### TASK TO CARRY OUT
Say the number of lines in the records below that hold the word "home", and only that number.
⁂
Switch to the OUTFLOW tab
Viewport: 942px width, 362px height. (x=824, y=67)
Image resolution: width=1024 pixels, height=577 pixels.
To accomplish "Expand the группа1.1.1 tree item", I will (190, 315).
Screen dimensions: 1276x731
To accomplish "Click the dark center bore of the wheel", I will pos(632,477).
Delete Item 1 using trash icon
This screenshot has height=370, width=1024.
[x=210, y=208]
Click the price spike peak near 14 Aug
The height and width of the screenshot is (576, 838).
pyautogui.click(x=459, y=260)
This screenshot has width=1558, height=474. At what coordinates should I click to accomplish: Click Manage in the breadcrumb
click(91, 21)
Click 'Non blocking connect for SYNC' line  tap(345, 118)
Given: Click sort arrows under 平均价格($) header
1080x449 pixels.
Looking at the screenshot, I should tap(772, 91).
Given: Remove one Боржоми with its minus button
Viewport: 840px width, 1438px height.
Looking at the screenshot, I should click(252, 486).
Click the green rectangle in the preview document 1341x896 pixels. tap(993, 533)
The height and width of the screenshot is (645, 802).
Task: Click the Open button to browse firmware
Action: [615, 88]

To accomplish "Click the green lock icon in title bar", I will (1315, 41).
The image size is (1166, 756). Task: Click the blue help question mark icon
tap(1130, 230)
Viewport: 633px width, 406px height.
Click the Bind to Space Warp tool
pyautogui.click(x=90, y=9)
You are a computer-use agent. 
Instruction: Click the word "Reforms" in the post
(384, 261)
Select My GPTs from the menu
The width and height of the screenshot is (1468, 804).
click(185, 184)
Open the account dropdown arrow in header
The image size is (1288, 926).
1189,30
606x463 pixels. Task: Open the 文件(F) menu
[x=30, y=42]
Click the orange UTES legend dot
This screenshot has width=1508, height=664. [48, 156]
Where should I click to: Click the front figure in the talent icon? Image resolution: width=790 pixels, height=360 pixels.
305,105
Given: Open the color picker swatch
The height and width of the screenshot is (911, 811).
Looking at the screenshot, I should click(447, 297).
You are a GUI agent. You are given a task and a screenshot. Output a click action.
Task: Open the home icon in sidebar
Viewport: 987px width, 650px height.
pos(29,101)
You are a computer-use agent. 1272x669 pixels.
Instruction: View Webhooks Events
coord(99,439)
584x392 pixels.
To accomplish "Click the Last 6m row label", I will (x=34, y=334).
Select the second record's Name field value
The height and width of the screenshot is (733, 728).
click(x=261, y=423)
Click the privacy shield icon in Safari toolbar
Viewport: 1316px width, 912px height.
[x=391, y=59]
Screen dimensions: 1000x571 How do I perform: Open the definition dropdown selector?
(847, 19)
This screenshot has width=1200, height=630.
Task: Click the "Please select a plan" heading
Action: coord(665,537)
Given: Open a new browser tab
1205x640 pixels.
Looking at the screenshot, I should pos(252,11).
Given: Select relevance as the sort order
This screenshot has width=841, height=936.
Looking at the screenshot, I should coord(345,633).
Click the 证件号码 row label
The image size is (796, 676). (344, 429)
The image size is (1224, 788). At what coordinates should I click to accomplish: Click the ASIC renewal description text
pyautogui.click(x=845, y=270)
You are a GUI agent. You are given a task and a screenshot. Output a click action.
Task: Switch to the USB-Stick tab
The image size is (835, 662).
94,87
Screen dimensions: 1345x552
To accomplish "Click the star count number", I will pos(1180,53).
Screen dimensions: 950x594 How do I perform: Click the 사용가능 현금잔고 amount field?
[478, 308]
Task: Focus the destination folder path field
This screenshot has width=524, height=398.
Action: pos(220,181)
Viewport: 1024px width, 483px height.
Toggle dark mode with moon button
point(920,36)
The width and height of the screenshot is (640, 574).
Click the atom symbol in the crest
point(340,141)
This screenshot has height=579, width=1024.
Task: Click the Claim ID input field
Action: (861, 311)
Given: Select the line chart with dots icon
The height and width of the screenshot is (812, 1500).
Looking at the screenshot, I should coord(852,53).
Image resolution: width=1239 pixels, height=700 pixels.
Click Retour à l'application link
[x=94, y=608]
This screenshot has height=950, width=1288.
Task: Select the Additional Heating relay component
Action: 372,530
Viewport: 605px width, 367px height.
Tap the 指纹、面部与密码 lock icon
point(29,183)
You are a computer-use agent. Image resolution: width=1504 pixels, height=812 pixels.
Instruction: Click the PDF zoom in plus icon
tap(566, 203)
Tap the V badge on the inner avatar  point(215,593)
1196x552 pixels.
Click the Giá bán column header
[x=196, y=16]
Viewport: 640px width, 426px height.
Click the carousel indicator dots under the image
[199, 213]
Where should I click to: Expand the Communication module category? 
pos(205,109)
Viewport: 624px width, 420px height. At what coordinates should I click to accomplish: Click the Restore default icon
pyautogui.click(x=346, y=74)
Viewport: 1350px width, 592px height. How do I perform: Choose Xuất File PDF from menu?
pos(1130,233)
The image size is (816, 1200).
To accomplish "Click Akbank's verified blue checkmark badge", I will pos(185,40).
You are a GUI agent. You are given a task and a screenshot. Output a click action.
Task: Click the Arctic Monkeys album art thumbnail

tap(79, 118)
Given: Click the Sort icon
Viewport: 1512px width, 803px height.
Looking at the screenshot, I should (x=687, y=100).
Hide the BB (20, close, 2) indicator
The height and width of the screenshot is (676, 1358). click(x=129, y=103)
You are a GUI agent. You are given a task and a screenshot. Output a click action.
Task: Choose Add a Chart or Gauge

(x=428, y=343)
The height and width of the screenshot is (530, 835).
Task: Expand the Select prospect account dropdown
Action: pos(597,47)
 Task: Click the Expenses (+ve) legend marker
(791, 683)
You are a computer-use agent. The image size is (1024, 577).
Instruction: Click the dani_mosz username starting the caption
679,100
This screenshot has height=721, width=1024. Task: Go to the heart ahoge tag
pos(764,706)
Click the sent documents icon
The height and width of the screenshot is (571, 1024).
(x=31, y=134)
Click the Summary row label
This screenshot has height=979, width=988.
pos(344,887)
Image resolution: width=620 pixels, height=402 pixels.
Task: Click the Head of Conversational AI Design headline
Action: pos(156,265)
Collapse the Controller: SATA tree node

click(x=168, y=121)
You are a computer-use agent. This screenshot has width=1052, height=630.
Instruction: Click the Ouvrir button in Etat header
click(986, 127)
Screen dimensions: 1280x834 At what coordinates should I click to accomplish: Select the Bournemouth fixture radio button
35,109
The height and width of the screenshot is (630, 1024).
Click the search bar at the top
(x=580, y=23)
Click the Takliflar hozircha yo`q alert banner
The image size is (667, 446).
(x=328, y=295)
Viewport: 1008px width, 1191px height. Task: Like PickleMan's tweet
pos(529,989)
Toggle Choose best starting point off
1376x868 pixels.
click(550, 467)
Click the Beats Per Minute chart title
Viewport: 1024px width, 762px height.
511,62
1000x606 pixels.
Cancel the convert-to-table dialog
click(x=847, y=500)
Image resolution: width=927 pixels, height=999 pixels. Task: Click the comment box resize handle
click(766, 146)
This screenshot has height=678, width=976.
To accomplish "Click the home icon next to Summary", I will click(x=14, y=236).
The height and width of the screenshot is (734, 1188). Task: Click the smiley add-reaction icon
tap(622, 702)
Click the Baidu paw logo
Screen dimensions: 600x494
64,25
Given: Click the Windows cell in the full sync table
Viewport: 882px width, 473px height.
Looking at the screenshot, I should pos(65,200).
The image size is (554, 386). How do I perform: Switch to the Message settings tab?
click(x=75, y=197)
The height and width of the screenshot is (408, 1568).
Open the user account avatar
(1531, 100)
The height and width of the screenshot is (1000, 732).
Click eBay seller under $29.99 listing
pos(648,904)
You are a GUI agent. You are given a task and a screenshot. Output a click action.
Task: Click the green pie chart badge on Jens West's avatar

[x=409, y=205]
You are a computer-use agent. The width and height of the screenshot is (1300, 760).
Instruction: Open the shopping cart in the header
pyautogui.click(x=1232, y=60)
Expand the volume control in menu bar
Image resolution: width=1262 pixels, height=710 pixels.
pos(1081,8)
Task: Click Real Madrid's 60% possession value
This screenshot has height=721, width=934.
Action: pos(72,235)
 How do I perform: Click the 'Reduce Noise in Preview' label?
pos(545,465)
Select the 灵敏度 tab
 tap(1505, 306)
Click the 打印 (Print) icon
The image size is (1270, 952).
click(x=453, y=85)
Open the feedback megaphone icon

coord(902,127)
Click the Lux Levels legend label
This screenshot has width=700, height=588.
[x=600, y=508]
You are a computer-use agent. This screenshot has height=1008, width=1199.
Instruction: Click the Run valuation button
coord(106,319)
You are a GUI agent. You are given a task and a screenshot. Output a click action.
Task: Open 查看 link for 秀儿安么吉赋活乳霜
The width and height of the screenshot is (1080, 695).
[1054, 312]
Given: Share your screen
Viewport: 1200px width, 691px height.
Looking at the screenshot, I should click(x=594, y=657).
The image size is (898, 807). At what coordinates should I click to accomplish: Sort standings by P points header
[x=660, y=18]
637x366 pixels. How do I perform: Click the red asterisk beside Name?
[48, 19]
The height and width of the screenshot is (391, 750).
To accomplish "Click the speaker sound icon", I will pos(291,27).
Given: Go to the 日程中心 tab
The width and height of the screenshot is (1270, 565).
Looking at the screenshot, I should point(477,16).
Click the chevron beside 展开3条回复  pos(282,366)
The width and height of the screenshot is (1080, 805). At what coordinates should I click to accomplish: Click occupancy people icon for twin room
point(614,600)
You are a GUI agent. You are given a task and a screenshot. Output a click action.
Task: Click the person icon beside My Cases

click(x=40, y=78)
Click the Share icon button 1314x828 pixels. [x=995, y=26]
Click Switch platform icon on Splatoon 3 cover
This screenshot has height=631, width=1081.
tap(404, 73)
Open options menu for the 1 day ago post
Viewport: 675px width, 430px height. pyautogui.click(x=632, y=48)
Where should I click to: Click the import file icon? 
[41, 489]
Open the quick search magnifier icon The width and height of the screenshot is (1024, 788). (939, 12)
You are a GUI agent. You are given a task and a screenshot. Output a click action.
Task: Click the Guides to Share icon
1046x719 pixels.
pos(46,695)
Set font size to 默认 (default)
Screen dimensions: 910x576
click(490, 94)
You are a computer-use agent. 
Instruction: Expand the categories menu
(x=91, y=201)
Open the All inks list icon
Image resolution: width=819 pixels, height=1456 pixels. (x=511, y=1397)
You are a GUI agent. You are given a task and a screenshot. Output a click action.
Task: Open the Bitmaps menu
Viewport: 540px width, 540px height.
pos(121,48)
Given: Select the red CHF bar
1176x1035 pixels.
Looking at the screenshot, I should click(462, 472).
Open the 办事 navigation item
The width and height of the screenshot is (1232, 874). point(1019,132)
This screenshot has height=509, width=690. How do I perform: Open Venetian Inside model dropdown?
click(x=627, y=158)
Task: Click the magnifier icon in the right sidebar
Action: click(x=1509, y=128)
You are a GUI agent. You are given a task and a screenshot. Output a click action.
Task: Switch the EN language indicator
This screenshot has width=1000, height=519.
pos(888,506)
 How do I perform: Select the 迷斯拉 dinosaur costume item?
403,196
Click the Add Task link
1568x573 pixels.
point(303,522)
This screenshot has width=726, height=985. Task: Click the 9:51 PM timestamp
⁂
### EXERCISE OUTPUT
2